Payment and Insurance Policies

  • The estimated balance , the difference between the billable services and the amount paid by your primary insurance, is due at the time of service .

  • If payment in full is not made within 90 days of treatment, the account will be referred to a collections agency or an attorney.

  • If Nitrous Oxide gas is used, a $72.00 fee must be paid at the time of service. Most insurance companies DO NOT PAY for this service .

  • We are not responsible for knowing your dental insurance coverage . You, the guarantor, are responsible to fully understand the coverage provided by your employer and your chosen dental insurance coverage. We recommend you to contact your dental insurance prior to your visit to get an understanding of what will and will not be covered at our practice.

  • All insurance coverage information must be provided at the time of service including all secondary insurance information . If the insurance coverage is not provided, you, the guarantor, are responsible for the payment in full at the time of service.

  • If payment by your primary insurance company is not made within 60 days we will expect you to pay the balance in full.

  • If payment by your secondary insurance is not received within 30 days of when it was submitted, the balance due is the guarantors responsibility .

  • There is a $30.00 fee for all returned checks.

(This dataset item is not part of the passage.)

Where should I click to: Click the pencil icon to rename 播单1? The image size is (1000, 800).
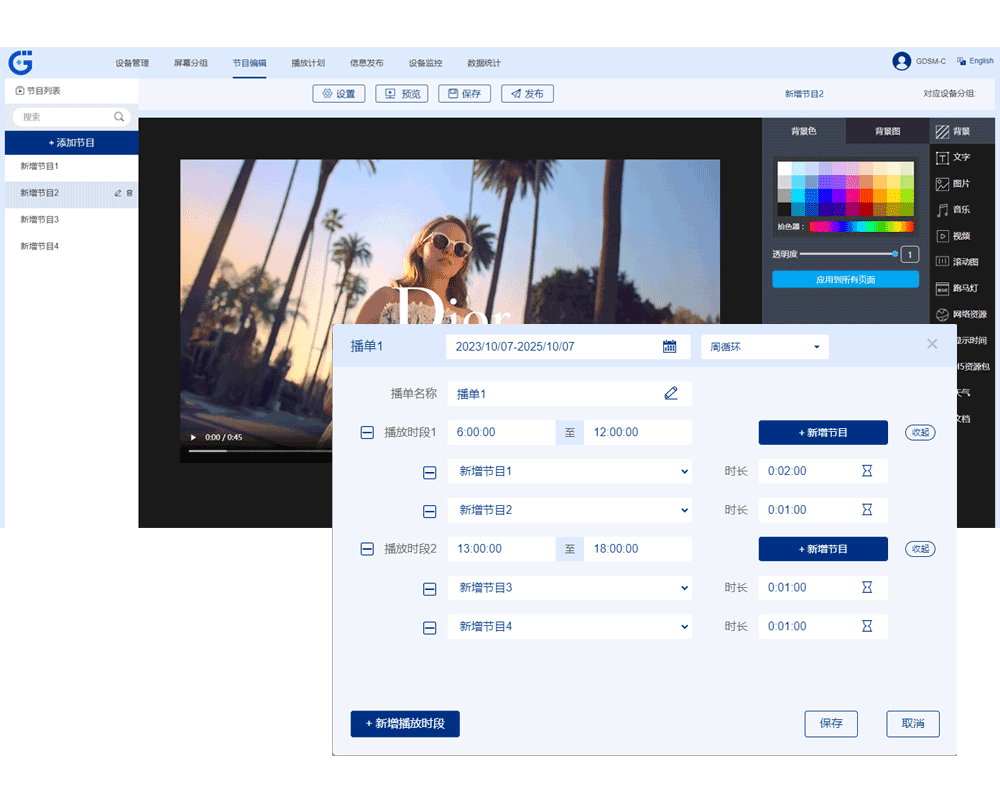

  • We accept payment via check, Mastercard, Visa, and Discover

Office Conduct Policies

  • No cell phones, cameras, video cameras , along with any other type of audio or video recording device is permitted in the office without the consent of the practicing dentist.

  • Only one parent/guardian is permitted back in the operatory with the patient at a time.

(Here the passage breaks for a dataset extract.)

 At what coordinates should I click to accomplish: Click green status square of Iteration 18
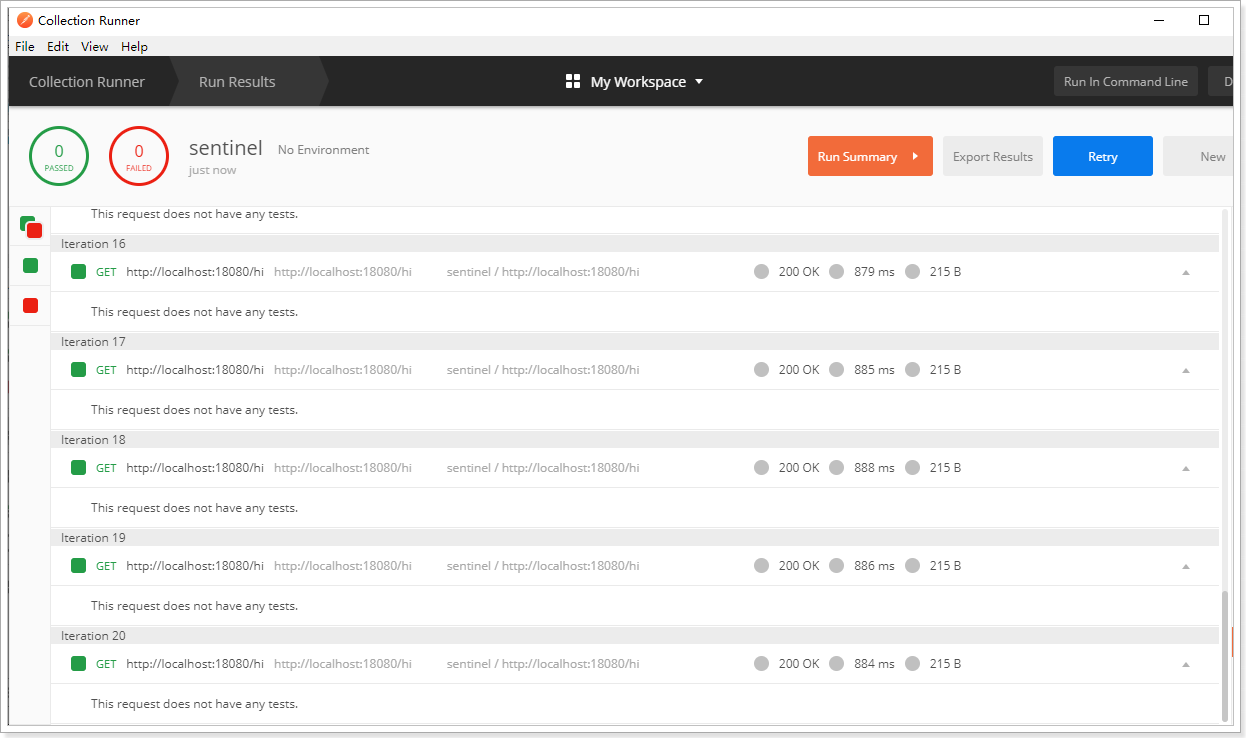(x=78, y=468)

  • No siblings or other family members are permitted back in the operatory.

  • If you choose to accompany your child to the operatory we ask that you please remember to play the role of a silent and supportive observer. Please do not give your child undo anxiety by using words that may frighten them, or talking about your own personal experiences at the dentist. Remember we want this to be a positive experience.

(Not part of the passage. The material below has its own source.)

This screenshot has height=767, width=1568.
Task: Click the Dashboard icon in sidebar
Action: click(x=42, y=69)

  • Understand that this dental practice caters to children and that inappropriate language or conduct will not be tolerated.

Standard of Care Policies


The American Academy of Pediatric Dentistry and the American Dental Association recommends a professional topical fluoride application for children with a moderate risk of cavities be done at least every six months. This helps to prevent cavities. Some insurance companies, in an effort to reduce their costs, only cover the procedure once a year. We believe it is still an important part of your child's routine dental visit. Please indicate at the time of service what your preferences are.

Resin(White) Filing

The preferred method of treating cavities at Iannessa Pediatric Dentistry is with the use of Resin material. Not all insurance companies will cover the use of resins or white fillings, and you may be responsible for paying the difference between amalgam, silver fillings, and resin, white fillings.